Repousei desatento o copo sobre o balcão e derrubei whisky por tudo. Perdi mais da metade do que havia escrito, porque borrou a tinta fresca da caneta. Até secar a mesa, arranjar uma nova folha e preencher minha quarta dose do jeito que o diabo e você gostam, puro, e reencontrar o que pretendia escrever.
Tentei te dizer isso sóbrio, mas falhei. Só o álcool nas minhas veias e artérias me faz dizer tudo isto, já que sangue não tem mais. Você sugou tudo.
Meu peito atingido por teu olhar se inflama, arde. Até mesmo a lembrança daquela labareda disparada pelo teu par de azuis tantas vezes me queima por inteiro. Nem as lágrimas de saudade antecipada escorrida dos teus olhos na janela do ônibus, depois de uma despedida doída na rodoviária, como qualquer outra em qualquer lugar afinal, conseguiu apagar o incêndio. Você é a gasolina, o fósforo e a chuva.
Você não sabe, suspeito, que tenho guardado na gaveta onde guardo meus remédios, que, aliás, não tomo há meses, deixando minha cabeça cada vez pior, um pedaço do vestido roxo que tu vestiste naquela noite do baile de quinze anos da tua irmã. Aquele maldito vestido roxo. Aquela ocasião me fez acreditar em uma das tais superstições populares. Nós estávamos lá. Quando te abracei, dizendo estava morrendo por não dizer o que sentia por você. Onde estávamos: em baixo de uma escadaria. Sei lá quantos anos de azar isso dá, nem sei se escadarias são válidas pra esse tipo de maldição. Assim como o pedaço de roupa que você ficou preso no corrimão enferrujado ao fugir de mim continua guardado, a vontade permanece nesse quarto onde tanta coisa aconteceu. Acostumei-me a ter essas lembranças e não dói mais ou a adrenalina causada pela dor é tanta que nem sinto mais minhas pernas quebradas, meu coração baleado e todas as cicatrizes que você deixou.
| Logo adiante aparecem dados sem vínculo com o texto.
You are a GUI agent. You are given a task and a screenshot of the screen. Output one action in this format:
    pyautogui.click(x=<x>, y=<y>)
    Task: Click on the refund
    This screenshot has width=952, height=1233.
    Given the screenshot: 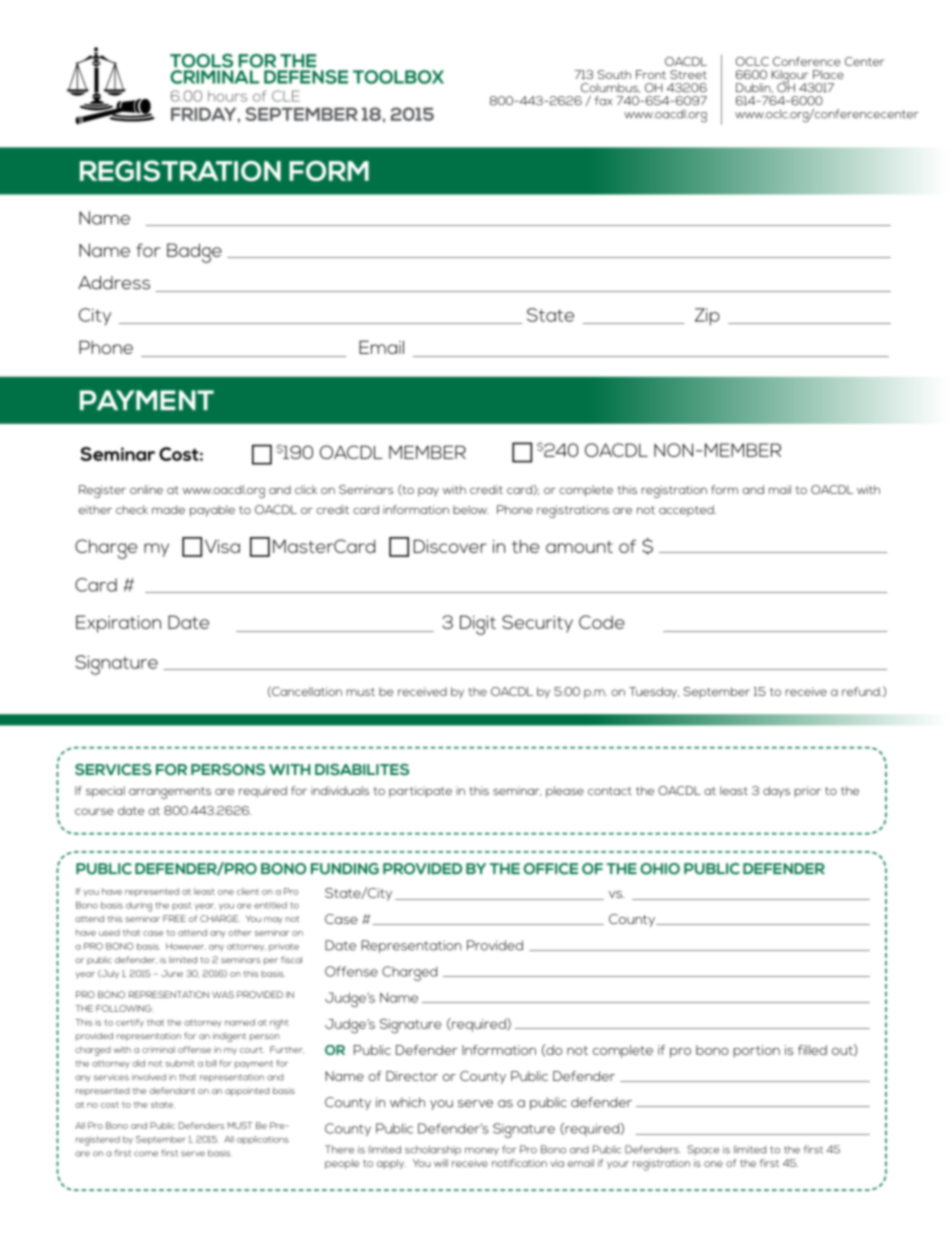 What is the action you would take?
    pyautogui.click(x=862, y=691)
Saí do bar, passei no mercado, comprei mais álcool e vim beber em casa pra evitar qualquer vexame em público. Se eu cair, vomitar, chorar, só Charlie e Sally presenciarão e, como sempre faz essa dupla felina, vão me ignorar.
Entre seus cabelos, olhos e gemidos, há minha perdição no teu furacão. Merda, insisto no presente e você está no passado. Estava. Está. Vai e volta. Alguém, por gentileza, destrua essa máquina do tempo no momento em que você aparecer. Estava nos meus planos me deixar levar pelo turbilhão da tua existência até o fim dos meus dias, mas, sem saber se era apenas um ventilador ou uma catástrofe de verdade, alguém apareceu, enquanto eu estava ocupado, com os olhos fechados, desfrutando a brisa, tirou tudo da tomada e eu caí. Continuo caindo no teu abismo. Não é possível fugir de você.
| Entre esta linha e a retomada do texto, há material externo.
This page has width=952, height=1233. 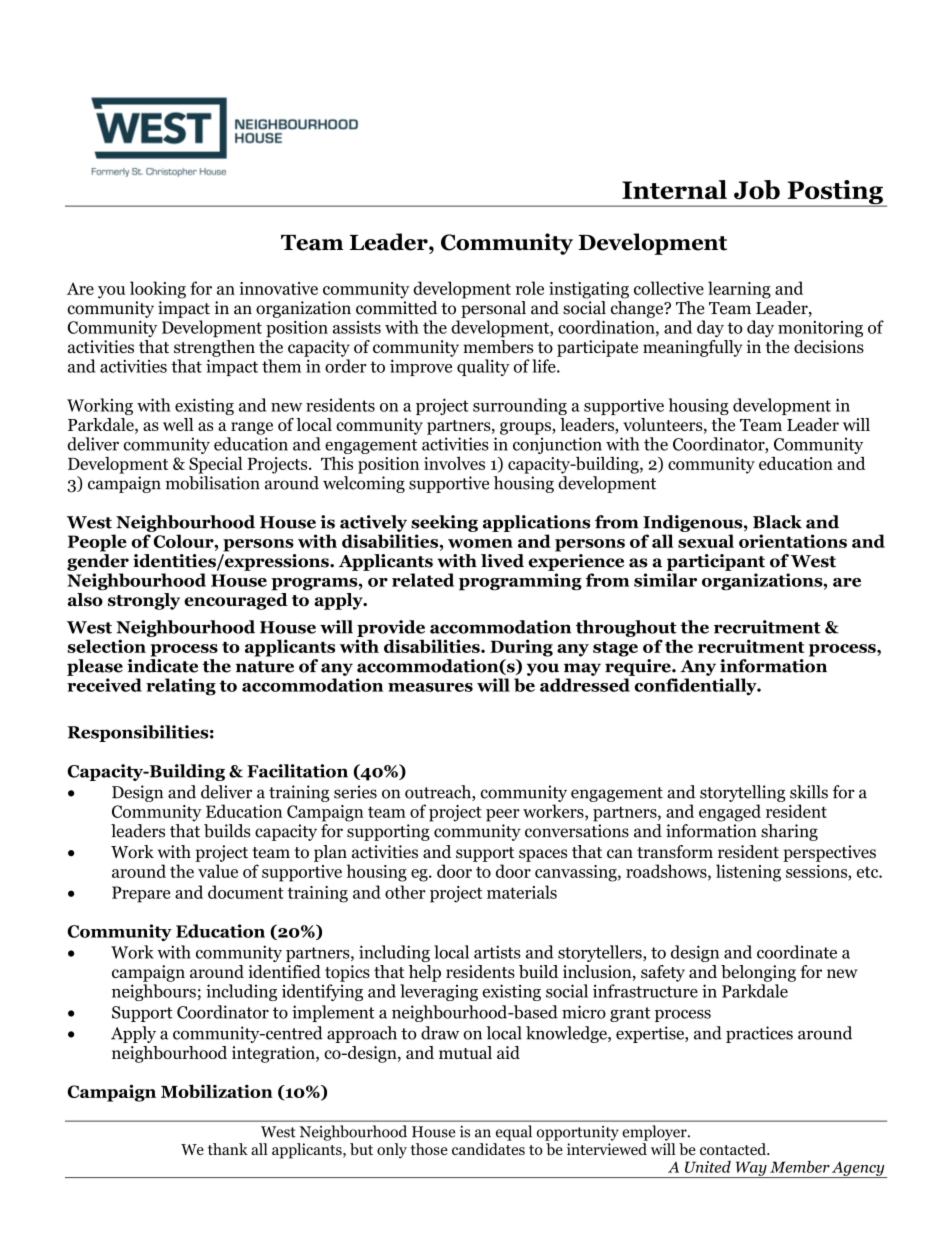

As serpentes na minha mente enforcam as memórias até que eu grite pra você voltar. Você volta. Você vai. Você me chama e eu vou correndo desesperado. Chegava todo suado, sangrando, alcoolizado, desgraçado, na tua casa e você me acolhia, me jogava no chuveiro, na cama, da janela.
O que passa na tua cabeça, além de cigarros, sexo, telas, cores e pincéis, eu não consigo acertar com precisão. Acerto tiros nos meus pés, mas não consigo atingir teu peito pra deixar vazar o que sentes.
O que escrevo sobre nós talvez seja disfarce para um plágio de alguma música da Sharon ou do Filipe, mas é principalmente uma cópia da desgraça que eu conheço, a nossa tragédia. Qualquer semelhança com os versos de outra pessoa é mera coincidência. Infeliz fato que incide sobre outras existências: o Amor.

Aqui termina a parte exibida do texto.